Given health system constraints, as well as PLHIV decision-making, circumstances and stigma, barriers will continue to affect uptake. These barriers may be addressed to some extent by the current motivation for differentiated models of care, which aims to adapt health service provision to client needs through less frequent clinic attendance for people who are stable on ART, and providing non-facility based outlets for ART delivery closer to people’s homes [59, 60].

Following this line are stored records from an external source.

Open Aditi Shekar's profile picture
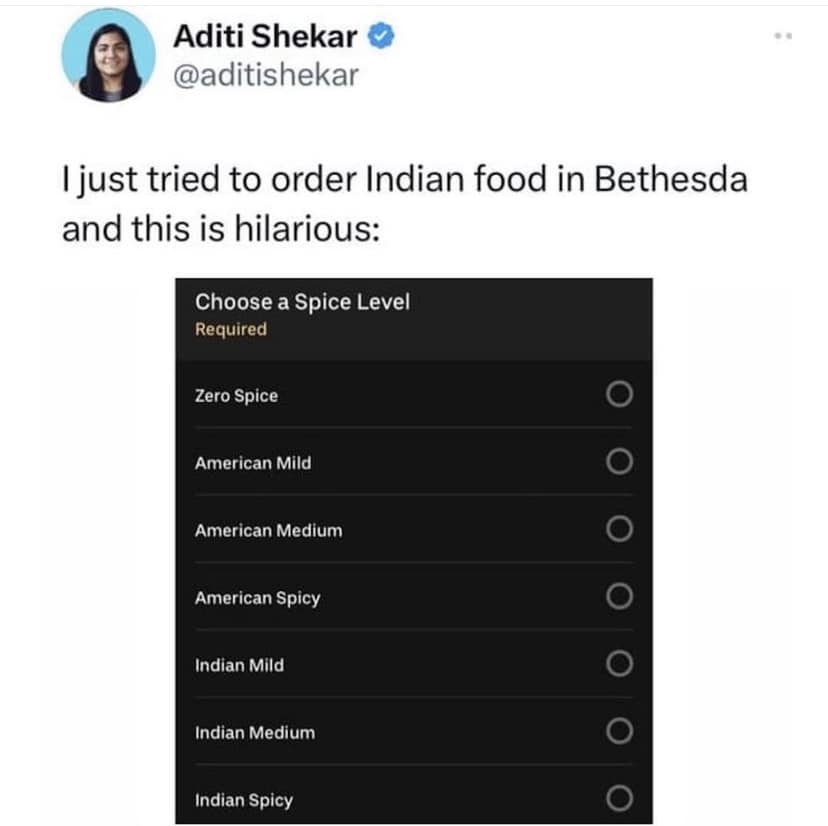The image size is (828, 826). 108,55
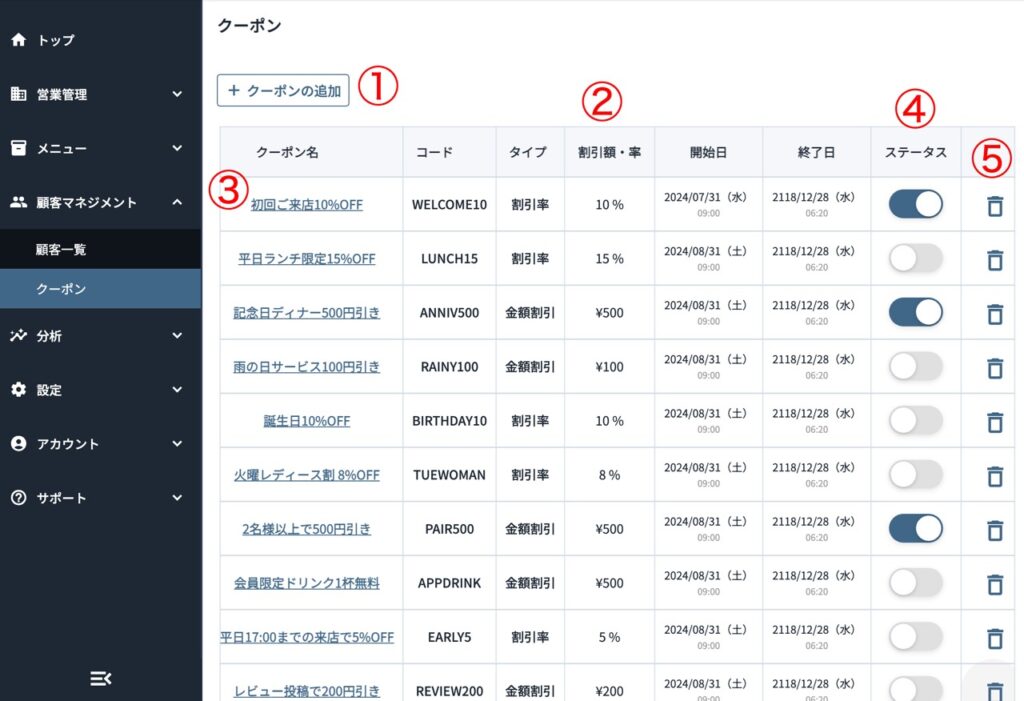Click the クーポンの追加 button
1024x701 pixels.
point(283,90)
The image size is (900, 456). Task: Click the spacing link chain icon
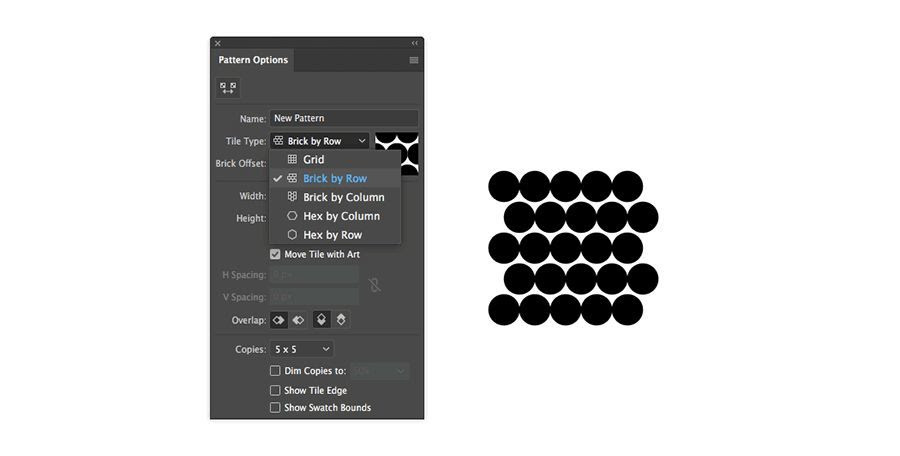(375, 285)
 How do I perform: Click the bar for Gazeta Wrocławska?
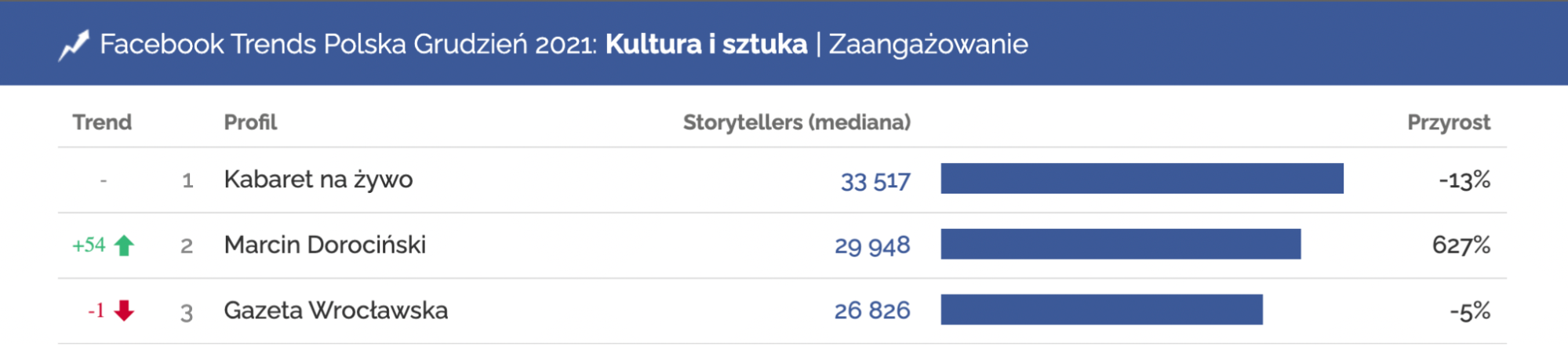click(1101, 310)
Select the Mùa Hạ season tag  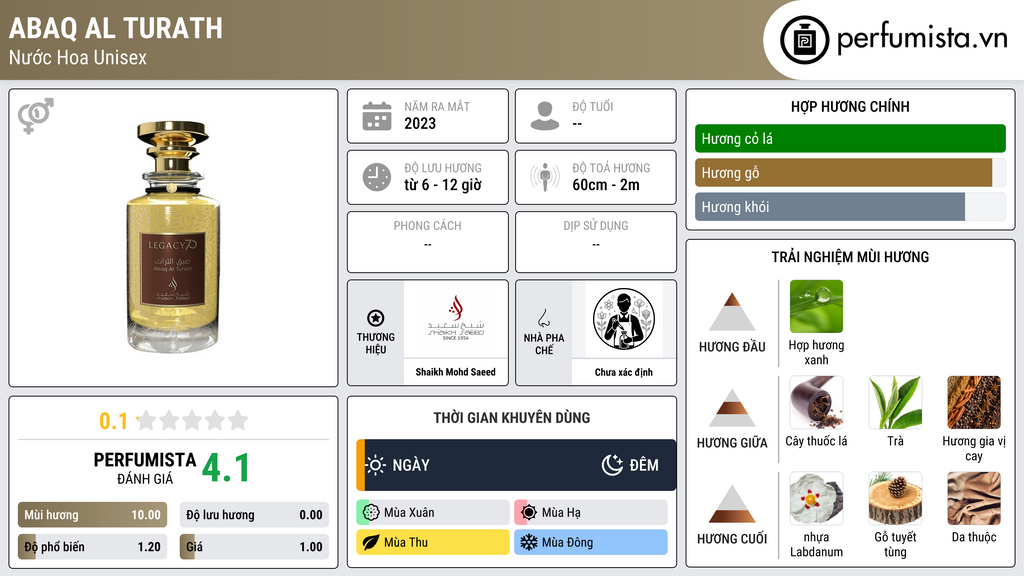pyautogui.click(x=591, y=512)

There is a recognised HIV continuum of care or “cascade” that requires at least three critical steps to ensure delivery of successful ART to all PLHIV. In the original care cascade [61, 62], Stage 2 was retention in pre-ART care until the PLHIV became eligible for ART. Fox and Rosen [63] argue that Stage 2, is now redundant because there should be no delay between diagnosis (Stage 1) and eligibility to start ART (Stage 3). Yet, as our findings show there remain significant gaps in the HIV care continuum, challenging ART coverage. While the reduction in Stage 2 is logical for those testing within a health care facility, a brief `pre-ART’ period may serve as an opportunity to come to terms with HIV status prior to commencing ART [64]. This time, in particular for asymptomatic PLHIV, may serve an important role. Indeed, in the longer-term, immediate same day ART may need to be complemented with other options, to ensure the sustainability of the approach. While shortening the gap between testing and treatment is clinically important, it is an imperative that support for people for their treatment decision-making, and facilitating access to care, is provided.

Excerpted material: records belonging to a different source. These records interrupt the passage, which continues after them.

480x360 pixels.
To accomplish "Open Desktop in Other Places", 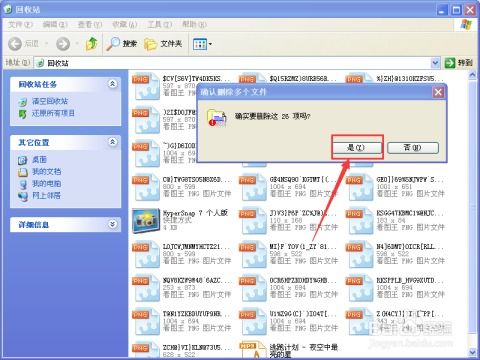I will pyautogui.click(x=39, y=160).
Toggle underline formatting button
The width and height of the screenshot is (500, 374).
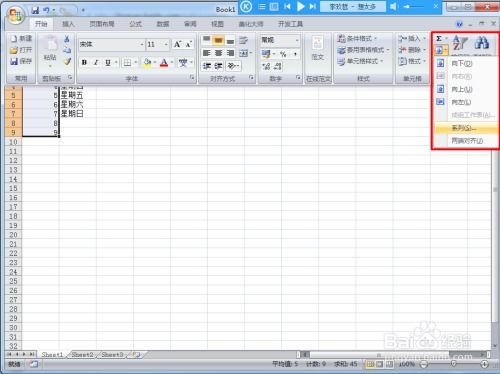108,62

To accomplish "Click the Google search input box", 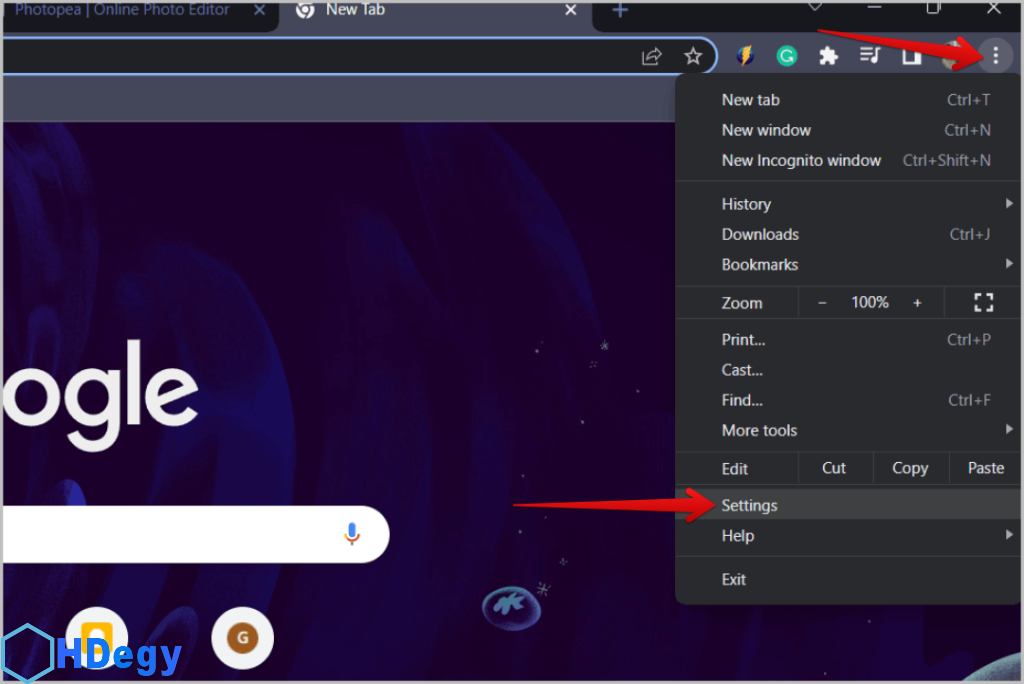I will 170,534.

Our findings show that PLHIV often delayed starting ART because of issues to do with the quality of care available and the stigma associated with accessing care. If the quality of and access to care were to improve (including re-arranging service access to integrate HIV with other care) and stigma were to reduce, fewer people may delay starting treatment. That said, there may remain individuals who require some time to come to terms with the challenges of living with HIV prior to starting therapy, a finding corroborated in other settings [34, 65,66,67,68], although in the PopART study, because of the home-based testing model, same day ART start was not an option. Despite the multiple operational challenges to deliver optimal treatment and care for all PLHIV in resource limited high burden settings, more work is needed on changing messaging, stigmatising attitudes towards PLHIV and capacity at health care facilities. Respect for individual choice means that a differentiated model of care [69, 70], with multiple options, might be the best way to deliver the breadth of ART coverage necessary to retain all PLHIV in care and get to zero new infections and zero deaths from HIV-related illness.

Conclusion

To enhance ART coverage amongst all PLHIV, timely linkage to care is necessary. However, for programmes offering community-based HIV-testing, unless community ART initiation is offered, there is an inevitable lag between HIV testing and ART initiation. Our findings suggest that for some PLHIV a period of adjustment maybe important for the individual newly-diagnosed and sometimes also for their family. We need to work on interventions that ensure clear messaging about the benefits or ART, that limit stigma, structural barriers, overcrowding and long waiting times, where they exist. And we need to promote prompt treatment whilst allowing people, if necessary, to take time to adjust and think, without compromising their health outcomes. The time and support needed may be different for women and men, in different local contexts and for people of different ages.